Figure 1
From: Mammalian plasma fetuin-B is a selective inhibitor of ovastacin and meprin metalloproteinases
Activation of pro-ovastacin by human plasmin or by the combination of plasminogen and tissue-type plasminogen activator. (a,b) Ponceau S staining of pro-ovastacin (5.4 µM; 18 µg/lane) following activation with plasmin, separation by SDS-PAGE (12% acrylamide) and transfer onto PVDF membrane. The 54 kDa fragment (#lane 1) comprises the full length pro-ovastacin starting with the N-terminal sequence 24APSA. The 46 kDa fragment (##lane 1) is C-terminally truncated and has the same N-terminus. Edman degradation of the 28 kDa fragment (*lane 3) yielded the N-terminal sequence 86LLSV. (c) Casein-zymography showing plasmin activity (60 kDa) and plasmin-activated ovastacin (28 kDa lane 7), and absence of activity in pro-ovastacin (lane 6). (d) Cartoon showing the composition of pro-ovastacin (#, ##) and ovastacin (*, **) variants produced by proteolytic processing; top line, full-length Strep-tagged pro-ovastacin. (e) Amino acid sequence of pro-ovastacin with C-terminal Strep-tag (italics); catalytic domain in bold face.

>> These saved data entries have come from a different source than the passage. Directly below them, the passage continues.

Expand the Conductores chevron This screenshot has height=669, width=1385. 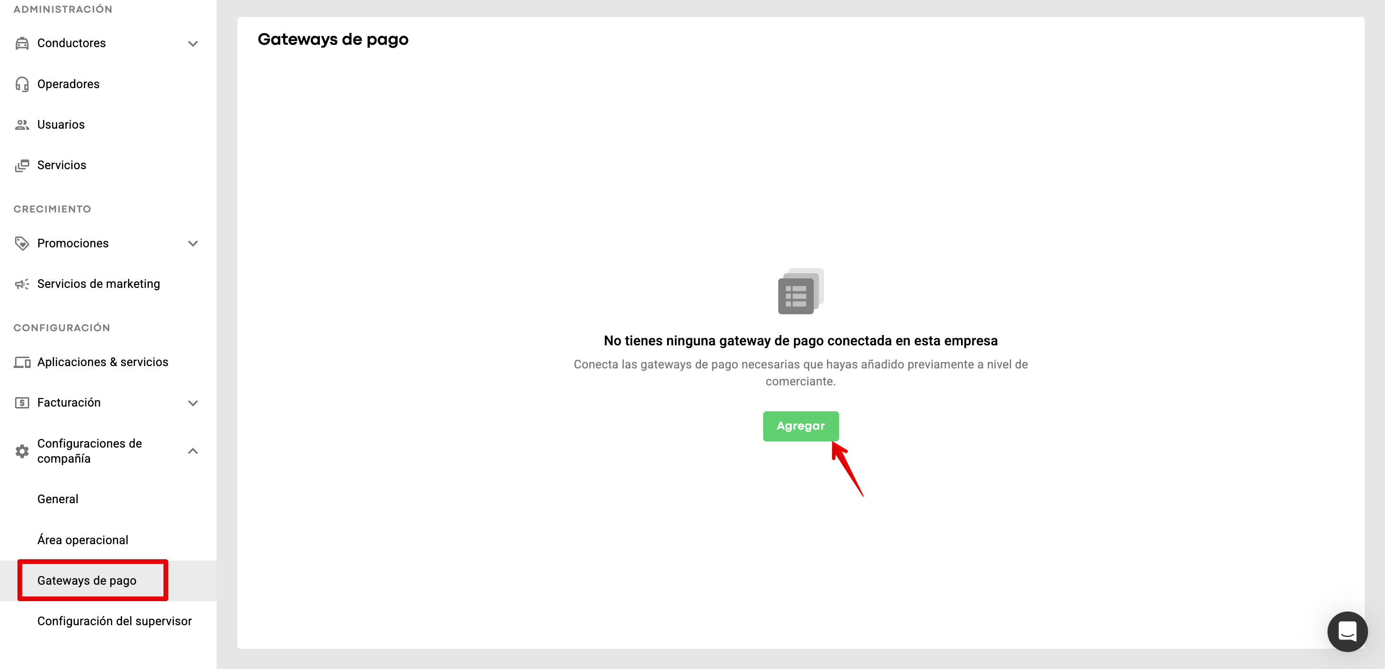[193, 44]
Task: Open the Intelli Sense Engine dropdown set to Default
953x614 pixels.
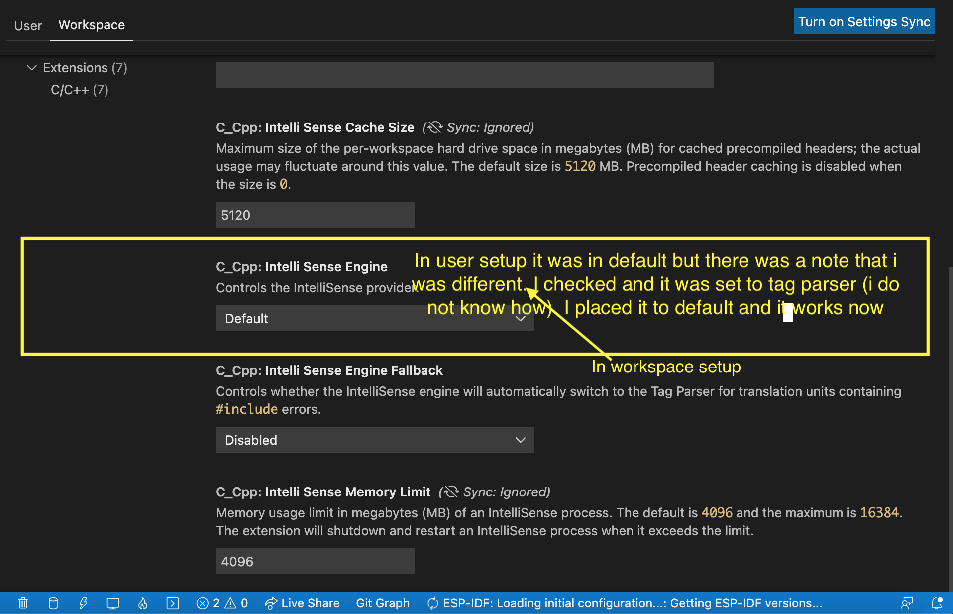Action: pyautogui.click(x=375, y=318)
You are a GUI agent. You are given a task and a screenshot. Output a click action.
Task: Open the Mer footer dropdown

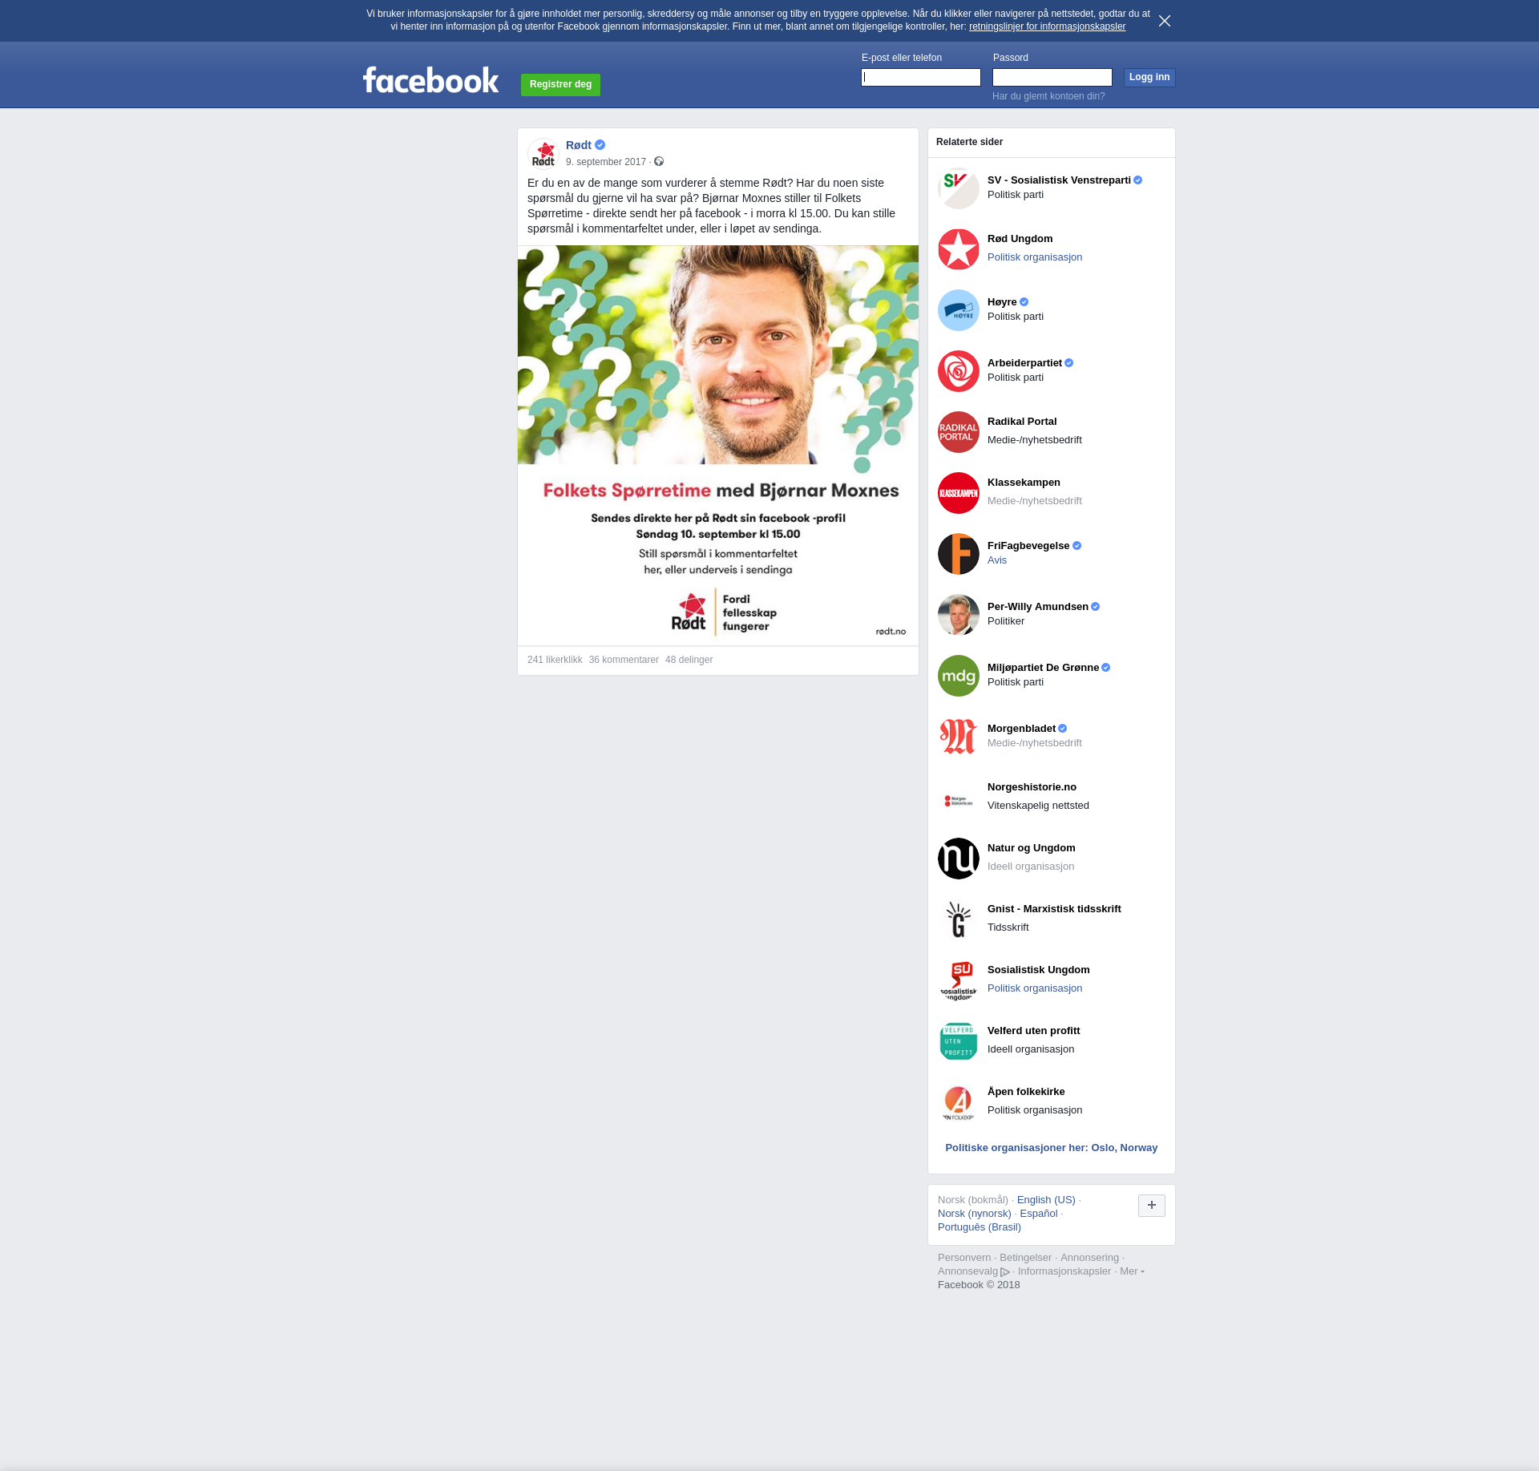tap(1131, 1271)
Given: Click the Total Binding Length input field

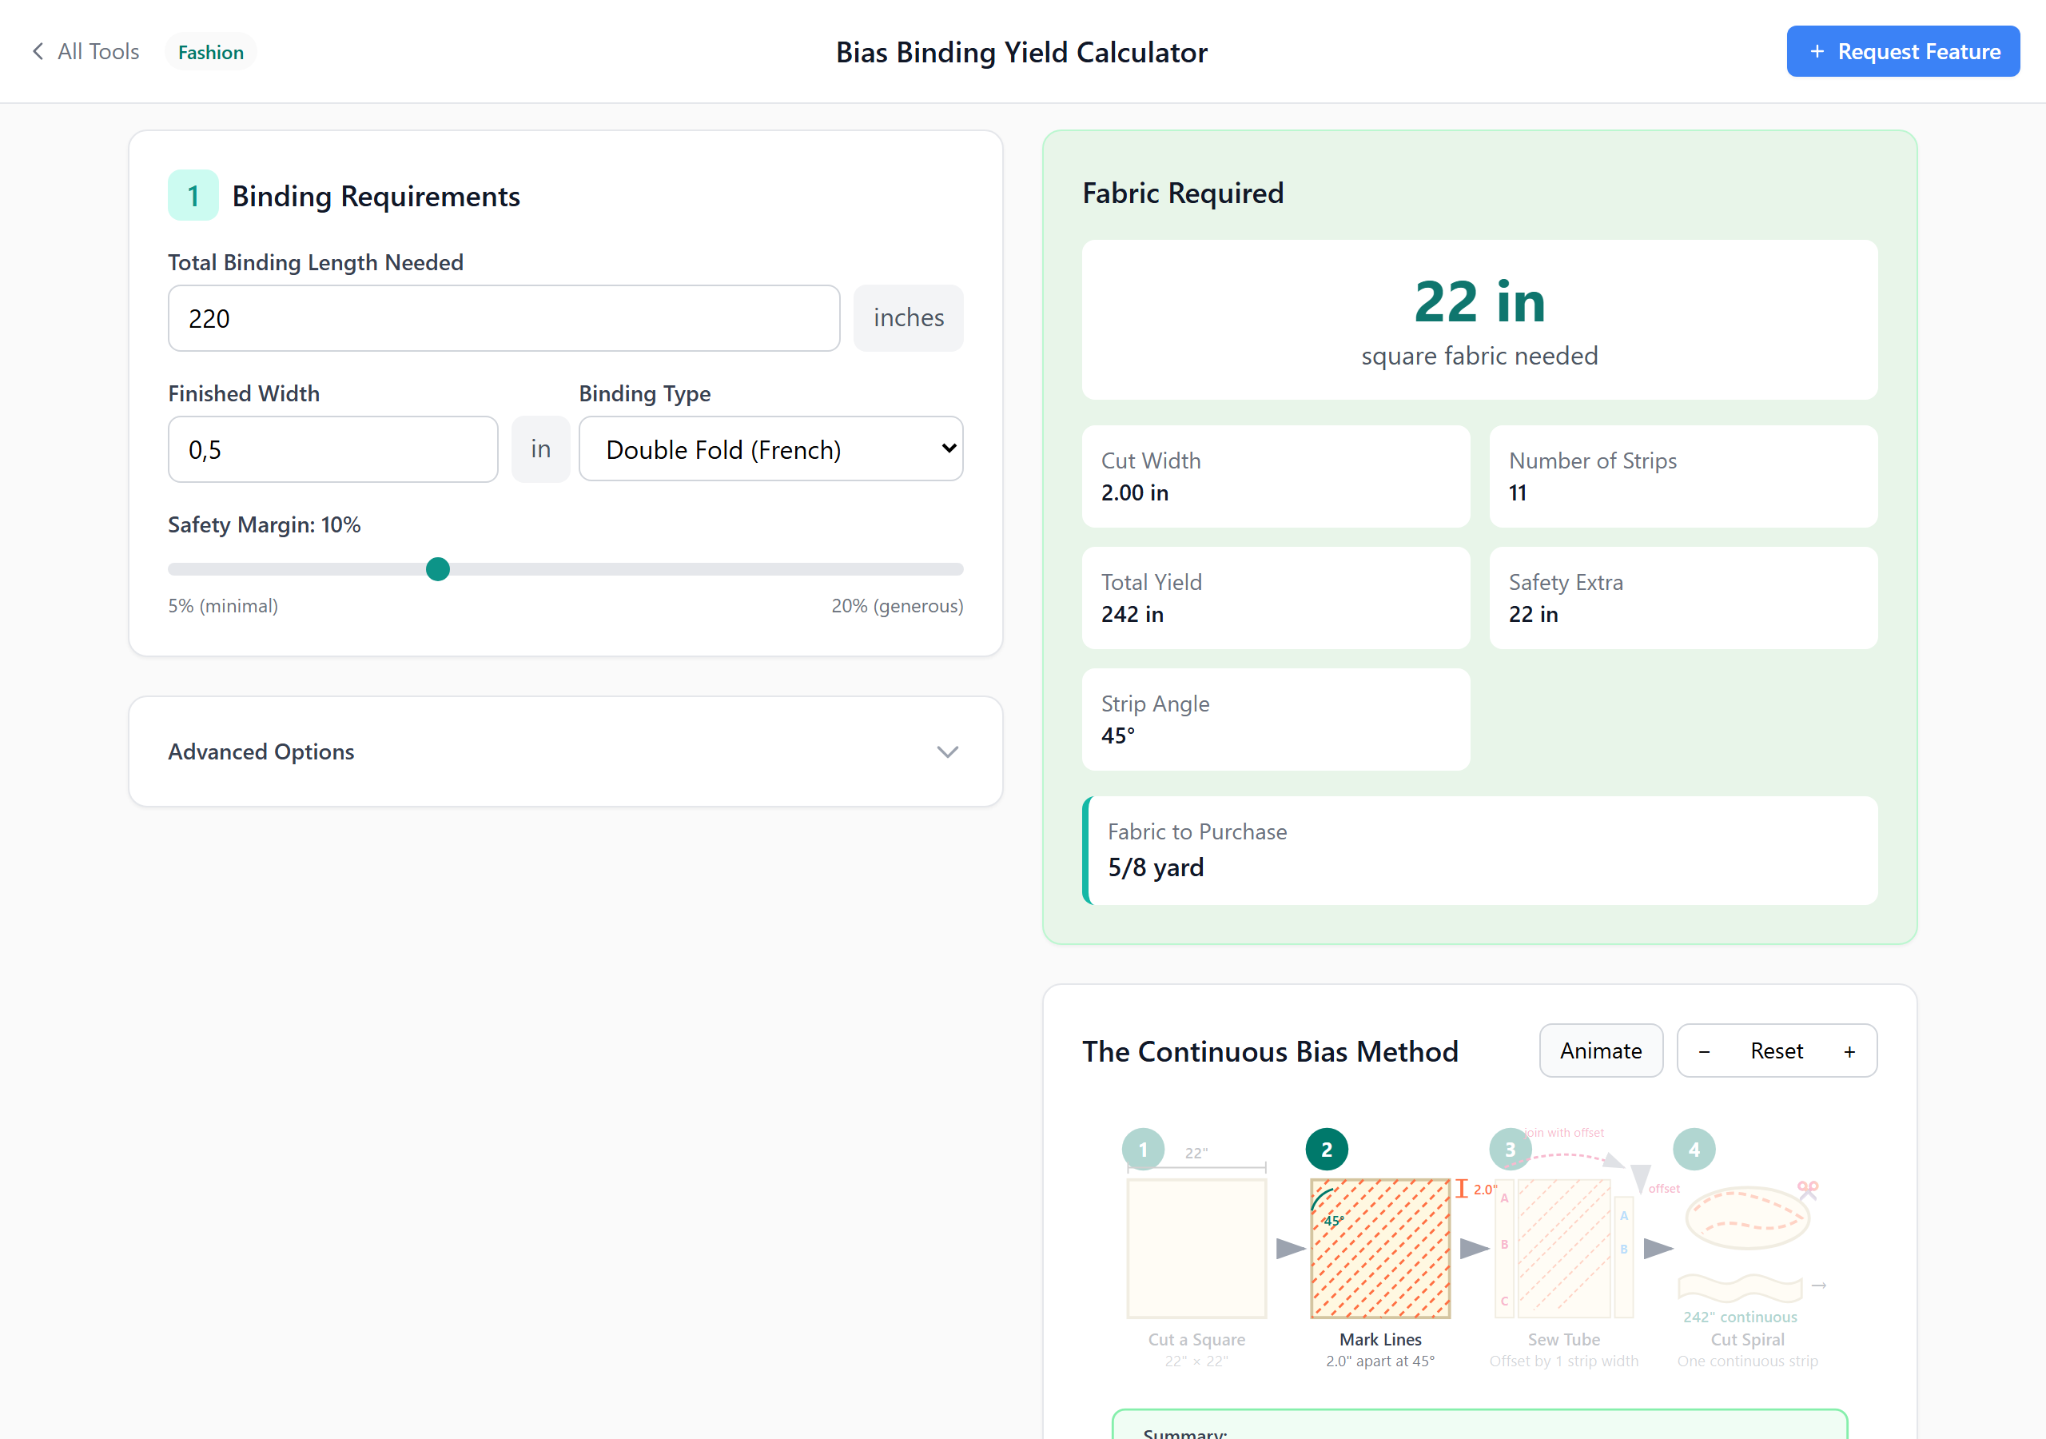Looking at the screenshot, I should point(503,318).
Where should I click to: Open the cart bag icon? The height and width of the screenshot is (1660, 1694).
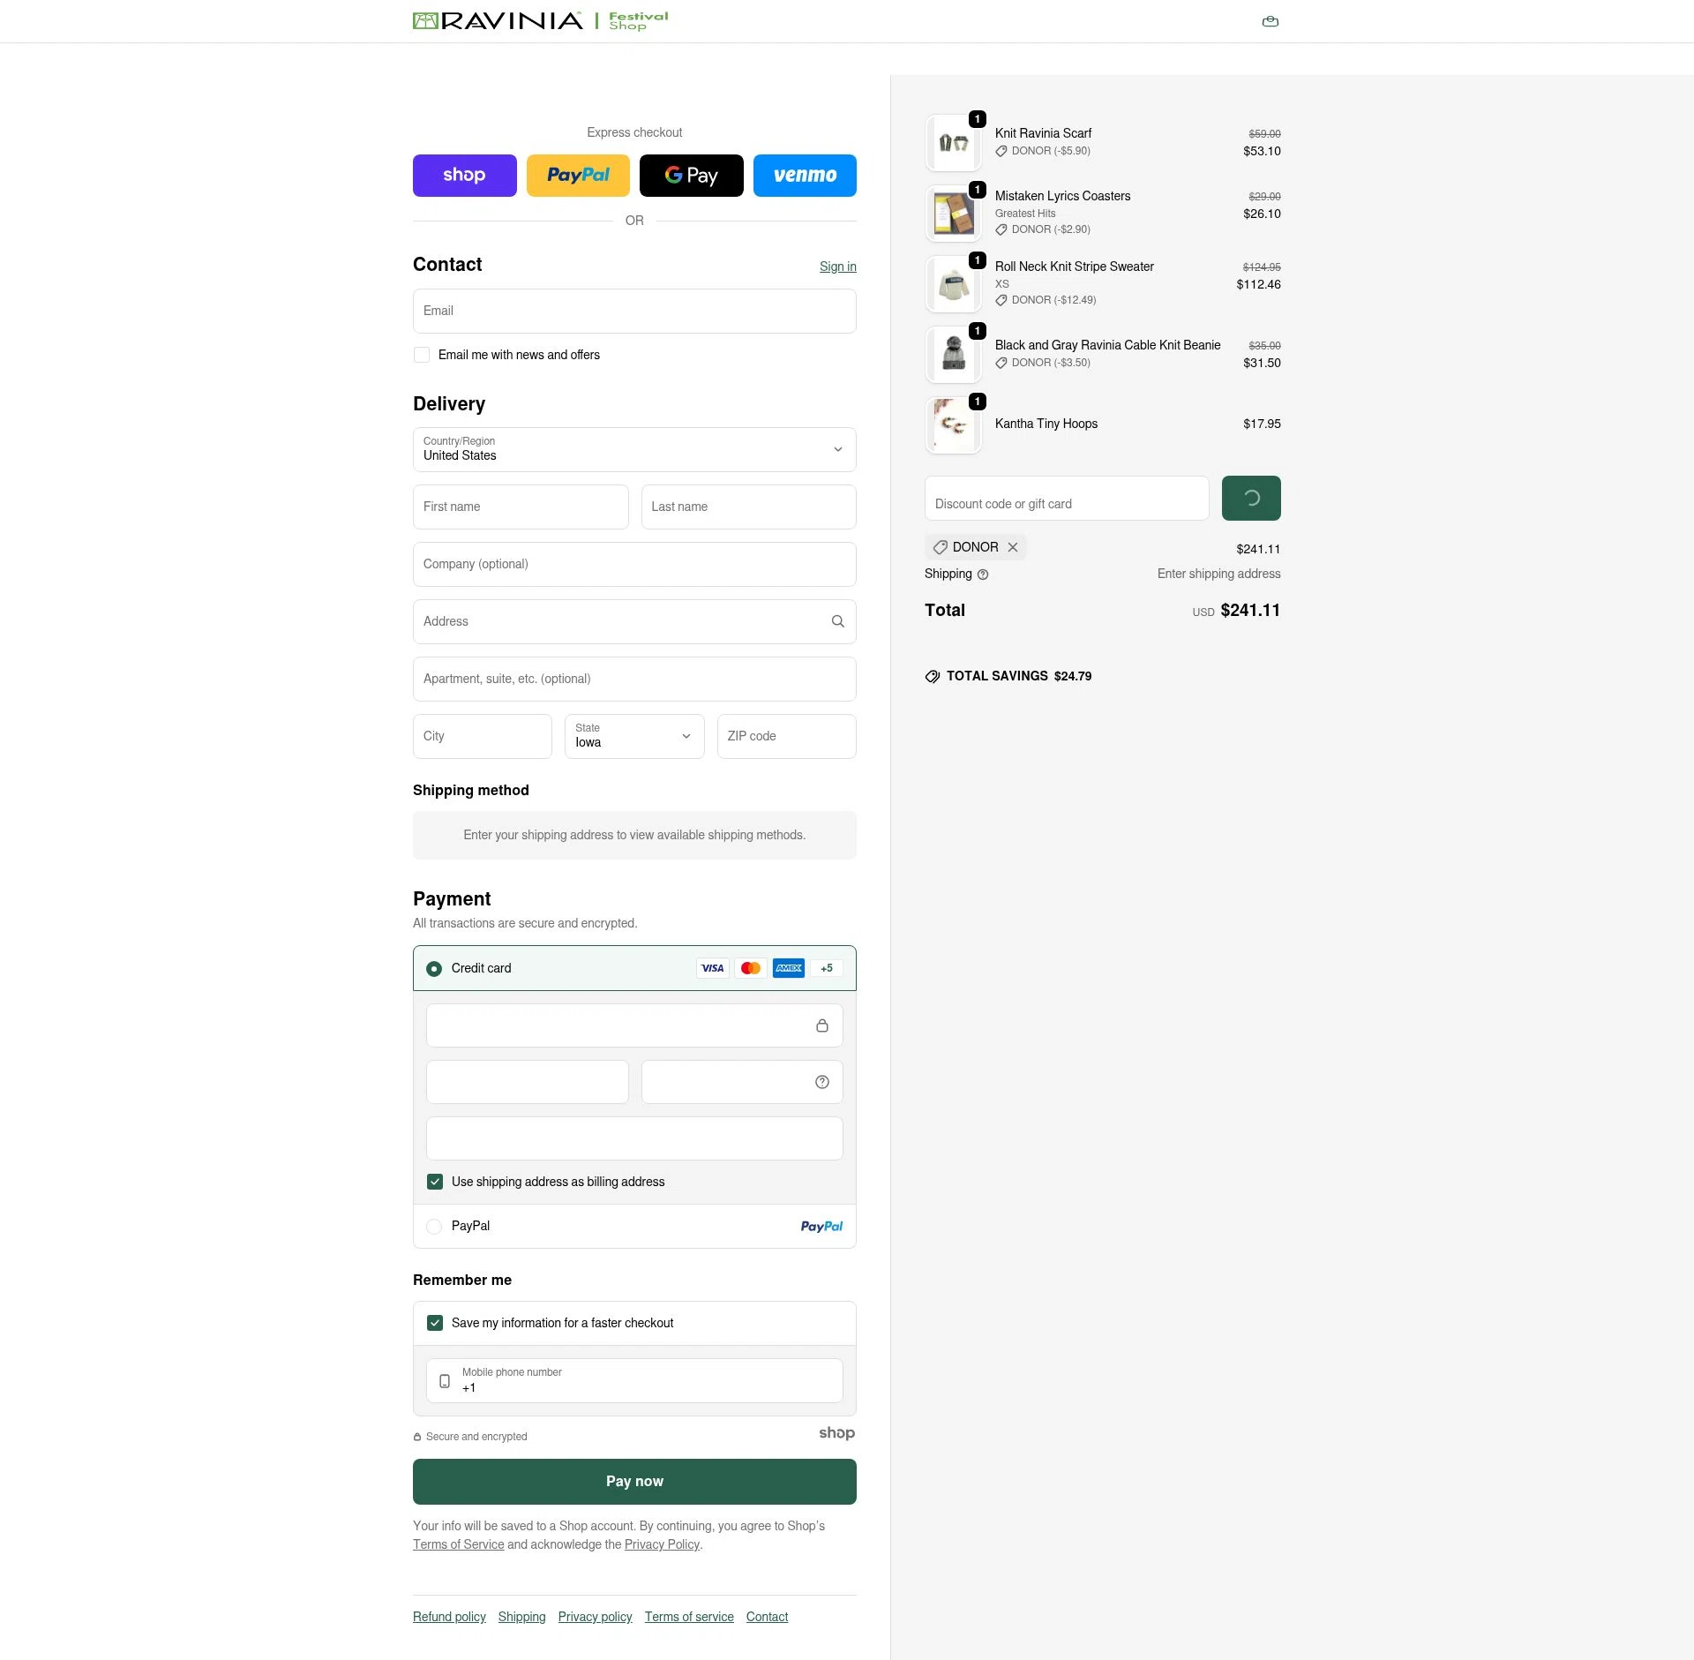pyautogui.click(x=1270, y=20)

Protein mass spectrometry of the 28 kDa and the 31 kDa fragments (* and ** in a, lane 3) yielded underlined and orange colored peptides, respectively. (f) 600 nM pro-ovastacin was treated with t-PA (6:1), PLG (10:1) or PLG/t-PA (10:1:1) for 30 min at 37 °C before addition of 10 mM Pefabloc®. PL = activation by active plasmin. 100% ovastacin activity corresponds to a turnover rate of 4.6 nM/s Ac-RE(Edans)-DR-Nle-VGDDPY-K(Dabcyl)-NH2. The error bars indicate the standard deviation of duplicate measurements.